Again and again in Serbian village restaurants I witnessed a significant
scene. Groups of men engaged in friendly chat would suddenly raise their
voices in impassioned argument. Red faces, glaring eyes banging of
tables, seemed to presage the flashing of knives.
"What is it?" I would ask in alarm. "What are they so furious about ? "
"The same old thing," would come the calm answer. "They're only
arguing which family gave the most men in the last war."
Not "lost," you notice, but "gave"-still, twenty years after, a cause for
passionate pride.
Serbian memory is exceedingly tenacious. The Powers will be making a
serious mistake if later they ignore this fact.
When Germany entered Serbia I could not help thinking with some relief
that at least the Serbs would have something new to argue about. I do not
feel so relieved now. We could not then envisage quite the extent of Croat
treachery and the Croat massacres of defenseless Serb peasants in Croatia.
The memory which those crimes will leave
is more damaging to the hope of world peace than the bitter Serb hatred of
the Germans. It is useless-worse than useless ignore these facts. They
must be faced and remembered.
In Macedonia I visited Prilep, its houses garlanded with drying tobacco
leaves, its land, because of the fine quality of the tobacco, among the most
valuable in the Balkans.
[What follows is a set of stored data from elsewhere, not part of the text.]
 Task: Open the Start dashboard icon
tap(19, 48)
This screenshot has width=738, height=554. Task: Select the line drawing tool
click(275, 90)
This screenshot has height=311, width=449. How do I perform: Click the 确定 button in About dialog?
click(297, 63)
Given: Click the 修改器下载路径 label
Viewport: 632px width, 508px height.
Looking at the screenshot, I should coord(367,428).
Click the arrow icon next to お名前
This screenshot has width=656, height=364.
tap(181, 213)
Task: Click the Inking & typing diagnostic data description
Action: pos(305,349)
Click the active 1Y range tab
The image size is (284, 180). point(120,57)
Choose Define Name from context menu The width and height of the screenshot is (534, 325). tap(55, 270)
The possibilities of this almost depopulated land
are insufficiently appreciated.
I climbed to the top of King's Son Marko's old fortress (no traveler I have
ever met has done it, as it is really dangerous) and gazed out across the
rolling plains of Macedonia, which during the past centuries since before the
time of Alexander the Great has been the battleground of so many nations.
There, in World War I the Serbs, then as now our firm allies, were the
first decisively to defeat the German armies and to free their country from
the invader. (Will history repeat itself?)
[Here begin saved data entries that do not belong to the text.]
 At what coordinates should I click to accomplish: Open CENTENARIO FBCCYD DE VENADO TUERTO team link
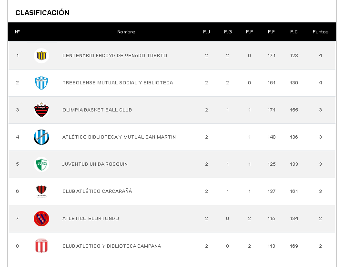point(115,56)
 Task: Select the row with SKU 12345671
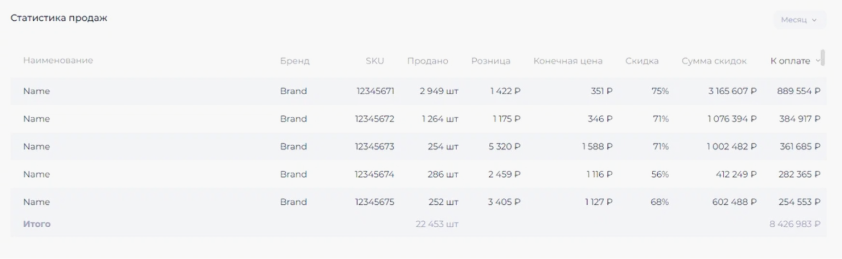pos(421,91)
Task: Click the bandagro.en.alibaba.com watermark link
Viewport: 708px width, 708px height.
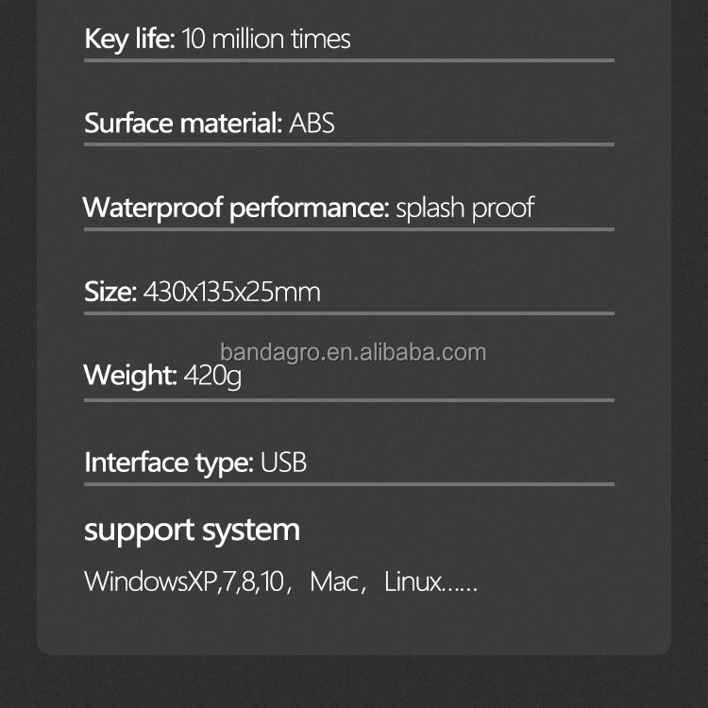Action: pos(353,353)
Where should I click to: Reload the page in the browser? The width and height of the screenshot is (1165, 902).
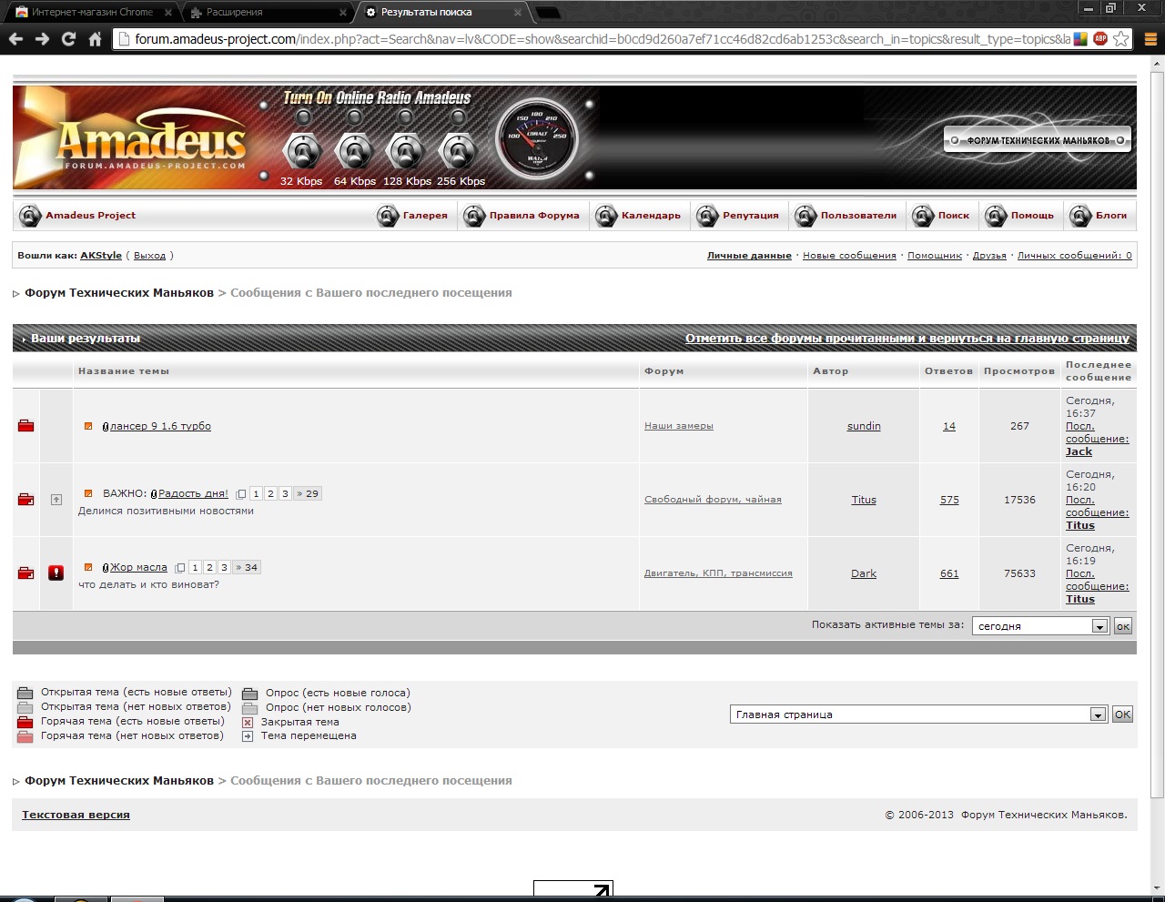(68, 39)

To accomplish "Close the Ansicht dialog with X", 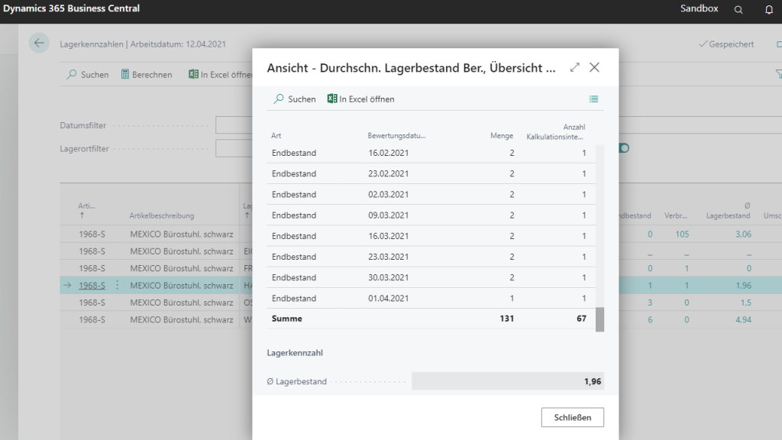I will coord(594,67).
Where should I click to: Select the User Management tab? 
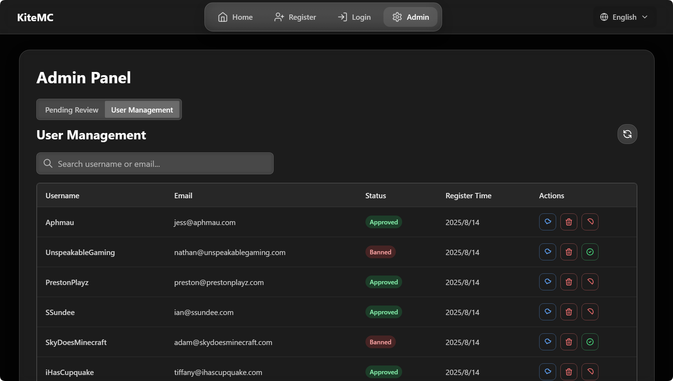pyautogui.click(x=142, y=110)
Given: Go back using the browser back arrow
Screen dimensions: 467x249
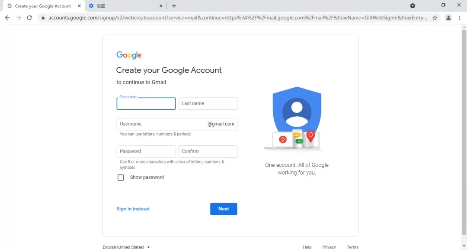Looking at the screenshot, I should pos(7,18).
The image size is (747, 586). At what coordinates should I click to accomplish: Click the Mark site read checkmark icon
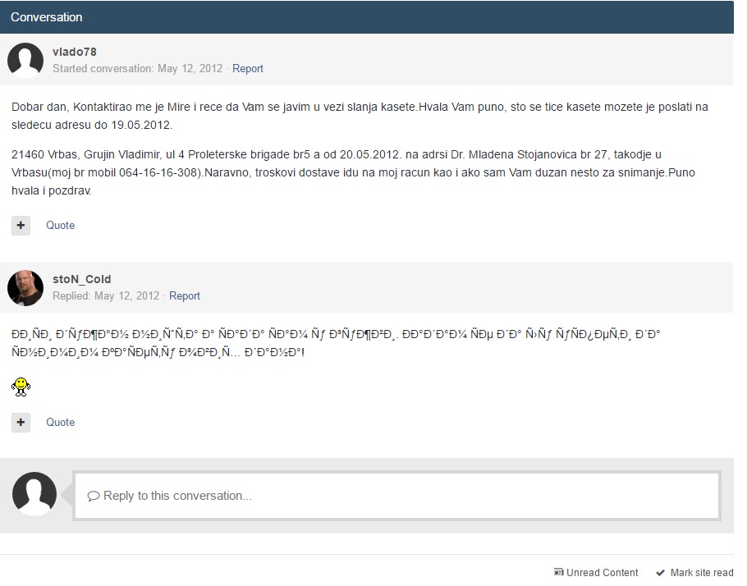[x=660, y=572]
After the Italians dropped the first bombs on Bitolj (Monastir) I went
along almost the whole Yugoslav-Albanian frontier and saw the Serb
troops ready, eager to attack the Italians.
General Nedich, then Yugoslav Minister of War, advised, pressed, urged,
that Yugoslavia should instantly declare war on Italy. If his advice had
been followed he would unquestionably have had the whole country
behind him. And with the Greeks hounding their rear, the pathetic Italians
would have been quickly disposed of. How different would have been the
history of this war-how many lives, how much treasure saved to the Allies
if Nedich's counsel had prevailed!
Instead Prince Paul's government removed General Nedich from office
disgraced him, and "sent him to the country." An incompetent nonentity,
persona grata to Germany, was put in his place. (A recent book purporting
to give a picture of the Belgrade situation at the outbreak of war makes
General Nedich, as Minister of War, play a prominent and disgraceful part
in the coup d'etat of March 27 1941 There was no truth whatever in this
allegation. Nedich was out of office and not even in Belgrade at the time.)
Ochrid on its exquisite lake was, after Montenegro, my favorite place in
the whole country. Once a Mohammedan town of considerable importance,
its tall, quaint wooden houses now lean awry in slow
decay. Few indeed are the foreigners who come to see its ancient
fortress, its almond groves, its mosques, its strange, secret water
grotto painted with old frescoes.
Among Ochrid's many churches is one dedicated to Saint
Clement. An elderly, intelligent custodian showed us its lovely
Byzantine frescoes and its other humble treasures.
At the end I said thoughtfully, "I hope the Germans will not get all
this."
"Of course not," said the man.
Surprised at his conviction, I hazarded: "They do, you know. They
steal everything."
"Not this, they won't. The Turks tried that for hundreds of years.
They never succeeded. The Saint would not let them. He won't let
them now!"
"But he has been dead for such a long, long time."
"Dead?" cried the man, now really angry. "Dead! He is as alive
today as ever he was. Every night he walks round his church to see
that it is safe. No enemy will ever set foot in it. Our Saint will fight."
Good God, I thought, if even her long-dead saints stand ready to
do battle, who then shall hope to down Serbia?